▸ EXERCISE PROMPT: Using the data below, return the stretch from the line that contains "Where should I click to: Open Steam" through the line that contains "Click the fakeFetch call with msg2", both included, exactly as it stands and nothing beyond it.

--- --- ---

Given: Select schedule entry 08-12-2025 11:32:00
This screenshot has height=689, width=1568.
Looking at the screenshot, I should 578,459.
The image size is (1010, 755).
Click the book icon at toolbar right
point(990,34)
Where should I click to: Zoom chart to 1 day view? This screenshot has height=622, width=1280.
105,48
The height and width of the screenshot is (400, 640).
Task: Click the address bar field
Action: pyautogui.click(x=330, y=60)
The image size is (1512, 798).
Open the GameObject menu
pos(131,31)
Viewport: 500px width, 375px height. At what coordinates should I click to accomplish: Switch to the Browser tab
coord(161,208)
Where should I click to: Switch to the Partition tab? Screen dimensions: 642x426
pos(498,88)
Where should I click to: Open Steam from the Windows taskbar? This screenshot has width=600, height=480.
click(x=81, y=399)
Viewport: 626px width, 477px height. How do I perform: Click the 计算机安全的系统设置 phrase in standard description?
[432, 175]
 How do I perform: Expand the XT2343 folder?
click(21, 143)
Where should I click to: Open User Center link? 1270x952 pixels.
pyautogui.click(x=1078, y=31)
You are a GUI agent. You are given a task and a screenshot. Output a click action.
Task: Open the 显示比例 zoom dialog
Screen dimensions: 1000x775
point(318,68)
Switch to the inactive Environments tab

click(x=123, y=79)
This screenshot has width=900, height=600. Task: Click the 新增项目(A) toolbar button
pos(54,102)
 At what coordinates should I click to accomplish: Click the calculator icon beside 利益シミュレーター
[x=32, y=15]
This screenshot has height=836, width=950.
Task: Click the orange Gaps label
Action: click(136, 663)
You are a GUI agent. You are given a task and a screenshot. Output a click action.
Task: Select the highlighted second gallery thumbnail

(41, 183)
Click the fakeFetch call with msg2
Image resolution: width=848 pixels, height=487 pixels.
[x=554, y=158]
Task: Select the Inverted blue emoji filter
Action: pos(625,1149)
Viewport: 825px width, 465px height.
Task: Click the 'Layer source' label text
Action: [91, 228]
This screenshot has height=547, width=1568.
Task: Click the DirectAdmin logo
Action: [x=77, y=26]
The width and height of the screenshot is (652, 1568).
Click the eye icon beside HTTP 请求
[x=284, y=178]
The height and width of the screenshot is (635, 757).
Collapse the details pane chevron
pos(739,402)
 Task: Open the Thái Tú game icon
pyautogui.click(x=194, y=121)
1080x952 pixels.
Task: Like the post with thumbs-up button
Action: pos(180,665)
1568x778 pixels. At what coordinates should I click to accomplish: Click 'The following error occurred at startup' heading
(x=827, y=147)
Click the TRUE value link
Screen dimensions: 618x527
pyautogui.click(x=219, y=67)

--- --- ---

▸ EXERCISE SOLUTION:
Where should I click to: Open Steam from the Windows taskbar? This screenshot has width=600, height=480.
click(x=81, y=399)
Viewport: 626px width, 477px height. How do I perform: Click the 计算机安全的系统设置 phrase in standard description?
[432, 175]
 How do I perform: Expand the XT2343 folder?
click(21, 143)
Where should I click to: Open User Center link? 1270x952 pixels.
pyautogui.click(x=1078, y=31)
You are a GUI agent. You are given a task and a screenshot. Output a click action.
Task: Open the 显示比例 zoom dialog
Screen dimensions: 1000x775
point(318,68)
Switch to the inactive Environments tab

click(x=123, y=79)
This screenshot has width=900, height=600. Task: Click the 新增项目(A) toolbar button
pos(54,102)
 At what coordinates should I click to accomplish: Click the calculator icon beside 利益シミュレーター
[x=32, y=15]
This screenshot has height=836, width=950.
Task: Click the orange Gaps label
Action: click(136, 663)
You are a GUI agent. You are given a task and a screenshot. Output a click action.
Task: Select the highlighted second gallery thumbnail

(41, 183)
Click the fakeFetch call with msg2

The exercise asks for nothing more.